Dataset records
*****
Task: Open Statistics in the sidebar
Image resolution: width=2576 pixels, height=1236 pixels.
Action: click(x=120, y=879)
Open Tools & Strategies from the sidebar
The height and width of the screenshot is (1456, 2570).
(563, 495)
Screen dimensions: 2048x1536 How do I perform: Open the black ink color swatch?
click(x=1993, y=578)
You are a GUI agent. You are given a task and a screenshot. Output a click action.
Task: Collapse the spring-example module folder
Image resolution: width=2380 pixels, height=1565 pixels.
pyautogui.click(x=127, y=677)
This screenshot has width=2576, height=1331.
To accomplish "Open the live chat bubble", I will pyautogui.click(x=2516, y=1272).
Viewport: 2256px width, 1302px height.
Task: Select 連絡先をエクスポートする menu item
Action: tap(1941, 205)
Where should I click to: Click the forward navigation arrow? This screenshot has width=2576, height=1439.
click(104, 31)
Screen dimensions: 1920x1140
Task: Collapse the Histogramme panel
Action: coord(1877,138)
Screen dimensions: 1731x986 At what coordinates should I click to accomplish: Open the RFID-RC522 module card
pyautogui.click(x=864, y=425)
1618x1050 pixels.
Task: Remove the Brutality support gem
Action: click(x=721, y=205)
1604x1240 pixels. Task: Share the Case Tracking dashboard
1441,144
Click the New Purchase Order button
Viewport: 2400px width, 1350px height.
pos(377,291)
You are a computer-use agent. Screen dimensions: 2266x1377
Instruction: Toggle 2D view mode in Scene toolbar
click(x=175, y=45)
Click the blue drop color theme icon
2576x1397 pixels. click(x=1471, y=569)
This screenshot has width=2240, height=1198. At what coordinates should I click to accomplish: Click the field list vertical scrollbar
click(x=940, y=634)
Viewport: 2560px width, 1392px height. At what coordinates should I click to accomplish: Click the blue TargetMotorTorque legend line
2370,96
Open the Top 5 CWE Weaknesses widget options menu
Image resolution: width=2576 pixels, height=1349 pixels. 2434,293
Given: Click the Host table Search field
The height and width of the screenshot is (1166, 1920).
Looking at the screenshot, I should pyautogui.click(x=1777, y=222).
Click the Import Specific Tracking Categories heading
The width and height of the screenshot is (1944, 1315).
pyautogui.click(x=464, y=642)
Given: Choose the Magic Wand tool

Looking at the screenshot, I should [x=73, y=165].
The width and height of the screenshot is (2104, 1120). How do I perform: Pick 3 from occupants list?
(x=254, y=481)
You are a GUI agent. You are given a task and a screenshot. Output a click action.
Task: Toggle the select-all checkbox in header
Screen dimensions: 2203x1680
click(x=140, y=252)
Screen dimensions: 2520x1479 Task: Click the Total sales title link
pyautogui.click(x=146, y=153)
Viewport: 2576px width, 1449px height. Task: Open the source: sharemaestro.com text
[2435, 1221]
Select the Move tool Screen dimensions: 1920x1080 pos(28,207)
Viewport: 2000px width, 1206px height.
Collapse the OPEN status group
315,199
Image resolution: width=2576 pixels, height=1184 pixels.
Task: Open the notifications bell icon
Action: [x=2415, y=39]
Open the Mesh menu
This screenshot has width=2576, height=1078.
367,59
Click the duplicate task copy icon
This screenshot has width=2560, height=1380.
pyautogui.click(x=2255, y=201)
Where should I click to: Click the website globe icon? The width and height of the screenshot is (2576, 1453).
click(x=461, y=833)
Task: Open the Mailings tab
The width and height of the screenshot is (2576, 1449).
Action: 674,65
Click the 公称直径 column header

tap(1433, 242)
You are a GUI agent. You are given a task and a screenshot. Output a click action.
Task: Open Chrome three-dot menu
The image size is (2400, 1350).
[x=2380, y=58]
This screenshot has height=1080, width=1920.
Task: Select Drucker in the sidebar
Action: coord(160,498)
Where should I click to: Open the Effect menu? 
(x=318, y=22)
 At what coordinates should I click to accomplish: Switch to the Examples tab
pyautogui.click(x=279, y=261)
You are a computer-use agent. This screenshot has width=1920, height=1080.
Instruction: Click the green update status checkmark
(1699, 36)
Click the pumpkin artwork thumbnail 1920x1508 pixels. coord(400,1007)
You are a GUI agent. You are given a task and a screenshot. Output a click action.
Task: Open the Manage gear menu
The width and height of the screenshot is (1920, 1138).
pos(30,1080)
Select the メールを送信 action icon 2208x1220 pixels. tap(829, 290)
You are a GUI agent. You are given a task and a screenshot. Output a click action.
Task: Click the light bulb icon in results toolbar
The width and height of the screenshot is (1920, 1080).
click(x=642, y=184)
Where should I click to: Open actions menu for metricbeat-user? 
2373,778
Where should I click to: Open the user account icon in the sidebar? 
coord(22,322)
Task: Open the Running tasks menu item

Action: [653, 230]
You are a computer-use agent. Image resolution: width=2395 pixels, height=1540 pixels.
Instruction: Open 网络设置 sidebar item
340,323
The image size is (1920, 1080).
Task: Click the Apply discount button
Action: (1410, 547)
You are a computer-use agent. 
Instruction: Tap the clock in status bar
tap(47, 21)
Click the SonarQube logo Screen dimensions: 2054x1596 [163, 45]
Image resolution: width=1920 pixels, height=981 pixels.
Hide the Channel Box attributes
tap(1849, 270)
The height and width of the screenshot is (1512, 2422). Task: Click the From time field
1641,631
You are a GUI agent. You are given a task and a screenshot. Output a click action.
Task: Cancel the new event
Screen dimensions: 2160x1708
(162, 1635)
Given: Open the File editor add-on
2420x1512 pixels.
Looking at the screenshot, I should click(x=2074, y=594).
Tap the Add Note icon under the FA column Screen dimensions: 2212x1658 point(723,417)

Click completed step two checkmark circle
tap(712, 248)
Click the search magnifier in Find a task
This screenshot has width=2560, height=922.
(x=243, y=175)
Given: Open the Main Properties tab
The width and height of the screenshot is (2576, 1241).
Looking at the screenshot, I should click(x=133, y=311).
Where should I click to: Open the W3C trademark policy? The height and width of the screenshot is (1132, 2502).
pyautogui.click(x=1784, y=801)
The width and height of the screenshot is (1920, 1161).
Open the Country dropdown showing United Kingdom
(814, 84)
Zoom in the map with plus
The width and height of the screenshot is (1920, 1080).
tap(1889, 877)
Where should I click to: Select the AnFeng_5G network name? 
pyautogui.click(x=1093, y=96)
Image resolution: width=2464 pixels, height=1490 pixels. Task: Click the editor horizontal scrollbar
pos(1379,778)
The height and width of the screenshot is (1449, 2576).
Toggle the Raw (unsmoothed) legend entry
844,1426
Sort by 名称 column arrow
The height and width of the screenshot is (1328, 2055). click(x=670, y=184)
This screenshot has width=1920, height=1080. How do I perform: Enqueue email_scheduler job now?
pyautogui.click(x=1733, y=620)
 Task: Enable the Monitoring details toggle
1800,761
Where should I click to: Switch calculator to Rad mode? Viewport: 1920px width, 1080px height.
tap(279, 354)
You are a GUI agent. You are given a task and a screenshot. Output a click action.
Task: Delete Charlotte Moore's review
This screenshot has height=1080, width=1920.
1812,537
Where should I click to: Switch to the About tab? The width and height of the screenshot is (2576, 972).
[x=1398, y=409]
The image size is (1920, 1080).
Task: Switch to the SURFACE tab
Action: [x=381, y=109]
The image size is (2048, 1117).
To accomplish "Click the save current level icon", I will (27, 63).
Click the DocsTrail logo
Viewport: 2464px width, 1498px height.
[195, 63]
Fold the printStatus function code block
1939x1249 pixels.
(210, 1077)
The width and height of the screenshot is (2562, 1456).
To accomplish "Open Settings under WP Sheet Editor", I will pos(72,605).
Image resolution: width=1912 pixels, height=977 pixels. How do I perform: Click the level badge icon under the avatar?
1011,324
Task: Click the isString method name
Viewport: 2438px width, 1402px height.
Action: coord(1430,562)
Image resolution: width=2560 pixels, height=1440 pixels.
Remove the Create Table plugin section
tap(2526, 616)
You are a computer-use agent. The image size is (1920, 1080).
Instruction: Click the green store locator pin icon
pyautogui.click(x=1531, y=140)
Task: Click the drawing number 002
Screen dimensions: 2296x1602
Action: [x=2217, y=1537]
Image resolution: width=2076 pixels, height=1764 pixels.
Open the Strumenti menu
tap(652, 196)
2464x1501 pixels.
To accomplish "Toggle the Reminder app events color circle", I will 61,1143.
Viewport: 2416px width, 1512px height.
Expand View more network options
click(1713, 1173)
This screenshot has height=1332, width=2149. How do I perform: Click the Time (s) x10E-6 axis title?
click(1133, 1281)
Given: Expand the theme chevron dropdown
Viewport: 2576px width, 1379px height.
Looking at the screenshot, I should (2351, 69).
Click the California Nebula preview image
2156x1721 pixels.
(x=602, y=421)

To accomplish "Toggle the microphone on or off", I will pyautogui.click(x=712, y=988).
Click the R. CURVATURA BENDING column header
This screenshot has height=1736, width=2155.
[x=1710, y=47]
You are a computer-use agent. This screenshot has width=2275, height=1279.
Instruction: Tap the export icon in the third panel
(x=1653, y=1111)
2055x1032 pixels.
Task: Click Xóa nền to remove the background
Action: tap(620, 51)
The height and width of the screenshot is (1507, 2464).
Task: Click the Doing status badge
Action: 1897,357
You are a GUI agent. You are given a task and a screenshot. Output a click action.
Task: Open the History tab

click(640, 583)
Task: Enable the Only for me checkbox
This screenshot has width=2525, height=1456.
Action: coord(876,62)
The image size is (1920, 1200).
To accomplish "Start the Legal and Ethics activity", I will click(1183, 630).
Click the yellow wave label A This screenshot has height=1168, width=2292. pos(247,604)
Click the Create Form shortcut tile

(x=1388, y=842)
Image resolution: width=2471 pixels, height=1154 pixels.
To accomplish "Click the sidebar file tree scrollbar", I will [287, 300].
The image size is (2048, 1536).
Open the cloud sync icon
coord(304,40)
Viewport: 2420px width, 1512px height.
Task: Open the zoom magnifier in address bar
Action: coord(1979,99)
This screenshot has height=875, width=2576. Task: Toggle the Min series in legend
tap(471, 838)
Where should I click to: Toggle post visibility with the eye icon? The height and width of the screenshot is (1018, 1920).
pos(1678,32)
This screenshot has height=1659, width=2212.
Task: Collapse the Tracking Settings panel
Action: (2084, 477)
*****
Work request: Whenever "computer" occurs in a line of the entries, copy that line.

Response area:
You are a computer-use agent. Screen dimensions: 2266x1377
You are a computer-use agent. This screenshot has width=1920, height=1080.
You are a computer-use agent. Image resolution: width=2395 pixels, height=1540 pixels.
You are a computer-use agent. 
You are a computer-use agent. The image size is (1920, 1080).
You are a computer-use agent. This screenshot has width=2275, height=1279.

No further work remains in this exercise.